All posts by Hugo Rozestraten

Create real-time clickstream sessions and run analytics with Amazon Kinesis Data Analytics, AWS Glue, and Amazon Athena

Post Syndicated from Hugo Rozestraten original https://aws.amazon.com/blogs/big-data/create-real-time-clickstream-sessions-and-run-analytics-with-amazon-kinesis-data-analytics-aws-glue-and-amazon-athena/

Clickstream events are small pieces of data that are generated continuously with high speed and volume. Often, clickstream events are generated by user actions, and it is useful to analyze them.

For example, you can detect user behavior in a website or application by analyzing the sequence of clicks a user makes, the amount of time the user spends, where they usually begin the navigation, and how it ends. By tracking this user behavior in real time, you can update recommendations, perform advanced A/B testing, push notifications based on session length, and much more. To track and analyze these events, you need to identify and create sessions from them. The process of identifying events in the data and creating sessions is known as sessionization.

Capturing and processing data clickstream events in real time can be difficult. As the number of users and web and mobile assets you have increases, so does the volume of data. Amazon Kinesis provides you with the capabilities necessary to ingest this data in real time and generate useful statistics immediately so that you can take action.

When you run sessionization on clickstream data, you identify events and assign them to a session with a specified key and lag period. After each event has a key, you can perform analytics on them. The use cases for sessionization vary widely, and have different requirements. For example, you might need to identify and create sessions from events in web analytics to track user actions. Sessionization is also broadly used across many different areas, such as log data and IoT.

This blog post demonstrates how to identify and create sessions from real-time clickstream events and then analyze them using Amazon Kinesis Data Analytics.

Why did we choose Kinesis Data Analytics?

Clickstream data arrives continuously as thousands of messages per second receiving new events. When you analyze the effectiveness of new application features, site layout, or marketing campaigns, it is important to analyze them in real time so that you can take action faster.

To perform the sessionization in batch jobs, you could use a tool such as AWS Glue or Amazon EMR. But with daily schedules, queries and aggregation, it can take more resources and time because each aggregation involves working with large amounts of data. Performing sessionization in Kinesis Data Analytics takes less time and gives you a lower latency between the sessions generation.
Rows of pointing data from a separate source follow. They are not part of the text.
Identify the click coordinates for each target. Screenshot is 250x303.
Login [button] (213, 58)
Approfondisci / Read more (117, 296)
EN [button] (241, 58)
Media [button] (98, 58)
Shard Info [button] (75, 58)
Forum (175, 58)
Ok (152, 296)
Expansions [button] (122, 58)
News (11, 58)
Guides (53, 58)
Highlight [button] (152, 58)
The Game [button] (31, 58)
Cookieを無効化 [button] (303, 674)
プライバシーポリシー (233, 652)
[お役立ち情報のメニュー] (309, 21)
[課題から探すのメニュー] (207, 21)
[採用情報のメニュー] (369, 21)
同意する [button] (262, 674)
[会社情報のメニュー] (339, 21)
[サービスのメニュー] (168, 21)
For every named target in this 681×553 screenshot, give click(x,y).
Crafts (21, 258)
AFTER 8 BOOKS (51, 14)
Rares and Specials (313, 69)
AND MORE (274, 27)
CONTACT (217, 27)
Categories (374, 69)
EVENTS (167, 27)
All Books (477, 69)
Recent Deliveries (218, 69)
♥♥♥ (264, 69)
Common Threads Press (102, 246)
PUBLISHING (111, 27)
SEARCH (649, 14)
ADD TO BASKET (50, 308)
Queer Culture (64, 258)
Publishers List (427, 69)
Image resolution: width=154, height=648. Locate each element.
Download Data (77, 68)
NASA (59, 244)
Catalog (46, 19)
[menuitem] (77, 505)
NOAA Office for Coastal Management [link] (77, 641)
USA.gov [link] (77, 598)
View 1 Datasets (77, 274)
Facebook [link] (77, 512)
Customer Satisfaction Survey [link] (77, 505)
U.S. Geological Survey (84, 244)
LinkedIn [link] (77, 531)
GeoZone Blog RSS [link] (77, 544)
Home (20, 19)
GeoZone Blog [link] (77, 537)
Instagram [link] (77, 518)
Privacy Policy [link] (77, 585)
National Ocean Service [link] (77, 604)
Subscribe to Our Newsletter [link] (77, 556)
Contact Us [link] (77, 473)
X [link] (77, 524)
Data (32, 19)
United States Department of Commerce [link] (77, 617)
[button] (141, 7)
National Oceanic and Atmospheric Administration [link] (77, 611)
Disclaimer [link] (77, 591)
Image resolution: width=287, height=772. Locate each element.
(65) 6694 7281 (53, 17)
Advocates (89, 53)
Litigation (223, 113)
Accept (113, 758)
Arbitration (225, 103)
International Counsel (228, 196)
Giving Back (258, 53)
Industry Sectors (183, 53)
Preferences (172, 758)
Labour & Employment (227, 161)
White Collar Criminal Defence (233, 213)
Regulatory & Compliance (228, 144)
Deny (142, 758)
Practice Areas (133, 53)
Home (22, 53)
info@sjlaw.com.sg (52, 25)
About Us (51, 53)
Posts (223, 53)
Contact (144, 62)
You can trigger real-time alerts with AWS Lambda functions based on conditions, such as session time that is shorter than 20 seconds, or a machine learning endpoint.

Identifying a session among thousands of clicks

A session is a short-lived and interactive exchange between two or more devices and/or users. For example, it can be a user browsing and then exiting your website, or an IoT device waking up to perform a job and then going back to sleep. These interactions result in a series of events that occur in sequence that start and end, or a session. A start and an end of a session can be difficult to determine, and are often defined by a time period without a relevant event associated with a user or device. A session starts when a new event arrives after a specified “lag” time period has passed without an event arriving. A session ends in a similar manner, when a new event does not arrive within the specified lag period.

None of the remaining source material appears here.